-- Required work --
Compute how many lines in the entries below contain "plus", and output nothing but the number.

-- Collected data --

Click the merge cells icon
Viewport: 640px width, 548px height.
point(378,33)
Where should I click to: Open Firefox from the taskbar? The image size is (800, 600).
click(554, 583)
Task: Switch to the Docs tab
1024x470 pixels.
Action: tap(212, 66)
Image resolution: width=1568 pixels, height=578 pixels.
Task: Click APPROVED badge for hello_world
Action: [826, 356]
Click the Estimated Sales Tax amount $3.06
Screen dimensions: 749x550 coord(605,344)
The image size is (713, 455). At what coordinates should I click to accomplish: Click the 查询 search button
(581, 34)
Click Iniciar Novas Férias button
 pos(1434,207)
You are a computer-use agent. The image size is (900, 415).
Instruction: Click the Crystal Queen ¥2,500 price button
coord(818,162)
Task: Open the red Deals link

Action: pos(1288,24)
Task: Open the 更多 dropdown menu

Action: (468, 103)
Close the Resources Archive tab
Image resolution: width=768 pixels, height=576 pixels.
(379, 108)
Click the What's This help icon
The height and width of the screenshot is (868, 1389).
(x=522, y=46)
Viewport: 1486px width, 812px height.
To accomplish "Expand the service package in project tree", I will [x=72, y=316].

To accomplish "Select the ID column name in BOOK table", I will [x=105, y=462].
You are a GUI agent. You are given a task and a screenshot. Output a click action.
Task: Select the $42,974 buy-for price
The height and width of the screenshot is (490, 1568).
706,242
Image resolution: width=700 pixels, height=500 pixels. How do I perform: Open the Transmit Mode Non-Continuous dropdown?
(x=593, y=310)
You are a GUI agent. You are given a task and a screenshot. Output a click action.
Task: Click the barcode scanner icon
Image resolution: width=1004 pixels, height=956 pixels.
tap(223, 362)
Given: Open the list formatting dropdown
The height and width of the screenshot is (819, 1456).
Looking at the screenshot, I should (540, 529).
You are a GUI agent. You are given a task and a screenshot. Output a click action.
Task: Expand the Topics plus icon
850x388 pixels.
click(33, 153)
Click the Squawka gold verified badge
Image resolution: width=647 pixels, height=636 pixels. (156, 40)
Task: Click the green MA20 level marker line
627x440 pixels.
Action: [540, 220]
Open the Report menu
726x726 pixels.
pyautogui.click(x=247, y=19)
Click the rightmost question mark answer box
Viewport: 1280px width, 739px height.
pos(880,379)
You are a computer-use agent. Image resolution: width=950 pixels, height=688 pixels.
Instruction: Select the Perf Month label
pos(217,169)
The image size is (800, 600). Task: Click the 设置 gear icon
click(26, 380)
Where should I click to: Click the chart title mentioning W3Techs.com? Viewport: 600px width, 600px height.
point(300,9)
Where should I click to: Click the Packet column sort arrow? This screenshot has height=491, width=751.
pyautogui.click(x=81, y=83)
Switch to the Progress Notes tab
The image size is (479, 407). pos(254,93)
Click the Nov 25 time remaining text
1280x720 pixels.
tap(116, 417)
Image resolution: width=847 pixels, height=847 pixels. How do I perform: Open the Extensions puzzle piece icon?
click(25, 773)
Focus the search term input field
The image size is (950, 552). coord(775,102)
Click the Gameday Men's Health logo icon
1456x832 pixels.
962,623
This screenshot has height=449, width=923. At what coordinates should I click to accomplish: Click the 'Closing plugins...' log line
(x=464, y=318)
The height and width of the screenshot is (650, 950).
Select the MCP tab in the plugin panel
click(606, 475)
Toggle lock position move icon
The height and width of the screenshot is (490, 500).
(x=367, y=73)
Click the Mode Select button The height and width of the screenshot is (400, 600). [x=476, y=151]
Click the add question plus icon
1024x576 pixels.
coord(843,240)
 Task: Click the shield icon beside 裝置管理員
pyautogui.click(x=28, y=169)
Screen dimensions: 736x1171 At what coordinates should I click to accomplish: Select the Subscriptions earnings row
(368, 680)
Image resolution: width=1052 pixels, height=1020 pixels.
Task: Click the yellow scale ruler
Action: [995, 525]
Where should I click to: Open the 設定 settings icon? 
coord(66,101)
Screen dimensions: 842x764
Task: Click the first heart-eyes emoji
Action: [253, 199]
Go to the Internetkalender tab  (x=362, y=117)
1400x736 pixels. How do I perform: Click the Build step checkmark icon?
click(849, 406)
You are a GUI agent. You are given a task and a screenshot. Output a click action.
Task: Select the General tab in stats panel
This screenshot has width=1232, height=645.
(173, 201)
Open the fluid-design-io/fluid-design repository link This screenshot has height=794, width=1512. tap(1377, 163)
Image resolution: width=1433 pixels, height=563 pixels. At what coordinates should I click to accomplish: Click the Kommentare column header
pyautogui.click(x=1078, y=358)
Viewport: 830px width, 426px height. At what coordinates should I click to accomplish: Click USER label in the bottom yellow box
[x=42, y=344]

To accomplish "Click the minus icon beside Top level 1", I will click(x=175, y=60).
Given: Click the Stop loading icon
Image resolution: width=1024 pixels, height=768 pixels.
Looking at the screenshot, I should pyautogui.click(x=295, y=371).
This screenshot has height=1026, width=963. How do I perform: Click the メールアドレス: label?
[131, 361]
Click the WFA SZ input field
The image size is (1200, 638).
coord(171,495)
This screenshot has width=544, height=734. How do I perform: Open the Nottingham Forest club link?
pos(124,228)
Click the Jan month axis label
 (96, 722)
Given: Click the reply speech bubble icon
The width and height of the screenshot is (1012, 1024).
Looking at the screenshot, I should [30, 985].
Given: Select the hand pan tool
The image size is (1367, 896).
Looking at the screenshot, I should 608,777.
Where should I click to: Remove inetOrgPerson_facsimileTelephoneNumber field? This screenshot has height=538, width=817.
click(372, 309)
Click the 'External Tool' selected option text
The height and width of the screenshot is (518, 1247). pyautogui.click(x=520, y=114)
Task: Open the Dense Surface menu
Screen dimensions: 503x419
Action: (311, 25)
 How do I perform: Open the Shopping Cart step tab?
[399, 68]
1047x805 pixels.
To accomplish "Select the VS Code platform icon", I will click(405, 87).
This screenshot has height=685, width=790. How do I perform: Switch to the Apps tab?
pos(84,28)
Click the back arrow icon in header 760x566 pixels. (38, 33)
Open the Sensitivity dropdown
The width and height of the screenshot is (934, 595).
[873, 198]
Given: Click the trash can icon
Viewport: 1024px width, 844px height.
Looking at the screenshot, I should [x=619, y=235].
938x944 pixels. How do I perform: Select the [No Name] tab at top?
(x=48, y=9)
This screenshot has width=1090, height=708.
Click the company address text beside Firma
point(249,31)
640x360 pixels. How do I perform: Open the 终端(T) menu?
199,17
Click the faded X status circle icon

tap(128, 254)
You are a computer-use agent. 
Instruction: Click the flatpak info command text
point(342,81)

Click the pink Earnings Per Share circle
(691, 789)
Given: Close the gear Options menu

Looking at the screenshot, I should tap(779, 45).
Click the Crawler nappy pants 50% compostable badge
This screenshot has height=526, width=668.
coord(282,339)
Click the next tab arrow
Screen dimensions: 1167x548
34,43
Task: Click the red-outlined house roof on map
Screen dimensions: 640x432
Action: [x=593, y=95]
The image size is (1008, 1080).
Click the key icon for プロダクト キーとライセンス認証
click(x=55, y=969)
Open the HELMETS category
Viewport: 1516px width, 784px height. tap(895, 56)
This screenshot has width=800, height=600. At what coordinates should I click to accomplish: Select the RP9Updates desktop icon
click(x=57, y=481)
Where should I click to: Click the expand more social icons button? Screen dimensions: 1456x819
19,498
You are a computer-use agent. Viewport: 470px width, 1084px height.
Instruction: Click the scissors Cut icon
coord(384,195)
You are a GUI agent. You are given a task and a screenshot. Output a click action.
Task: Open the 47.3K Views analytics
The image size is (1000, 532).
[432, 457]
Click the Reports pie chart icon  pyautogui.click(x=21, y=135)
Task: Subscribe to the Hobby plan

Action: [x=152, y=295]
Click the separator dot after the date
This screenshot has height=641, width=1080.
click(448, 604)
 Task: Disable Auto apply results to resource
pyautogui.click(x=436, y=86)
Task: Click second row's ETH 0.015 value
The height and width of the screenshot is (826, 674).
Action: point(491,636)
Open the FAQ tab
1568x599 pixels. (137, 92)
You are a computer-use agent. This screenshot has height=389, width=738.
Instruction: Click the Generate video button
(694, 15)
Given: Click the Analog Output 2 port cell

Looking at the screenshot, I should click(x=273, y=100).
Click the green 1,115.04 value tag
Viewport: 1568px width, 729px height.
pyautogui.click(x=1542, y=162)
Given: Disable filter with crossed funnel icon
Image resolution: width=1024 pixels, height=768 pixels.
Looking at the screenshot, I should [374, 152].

-- Written response --
2